» **YOUR OBJECTIVE**
Write out each line of the listing below word for word.

[A run of records]
____

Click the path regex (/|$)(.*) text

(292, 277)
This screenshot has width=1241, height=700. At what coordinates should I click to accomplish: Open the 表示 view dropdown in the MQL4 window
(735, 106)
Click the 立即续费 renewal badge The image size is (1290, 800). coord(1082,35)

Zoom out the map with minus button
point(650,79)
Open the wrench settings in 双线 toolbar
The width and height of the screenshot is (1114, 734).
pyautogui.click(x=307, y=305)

____

» **OUTPUT**
Click the path regex (/|$)(.*) text

(292, 277)
This screenshot has width=1241, height=700. At what coordinates should I click to accomplish: Open the 表示 view dropdown in the MQL4 window
(735, 106)
Click the 立即续费 renewal badge The image size is (1290, 800). coord(1082,35)

Zoom out the map with minus button
point(650,79)
Open the wrench settings in 双线 toolbar
The width and height of the screenshot is (1114, 734).
pyautogui.click(x=307, y=305)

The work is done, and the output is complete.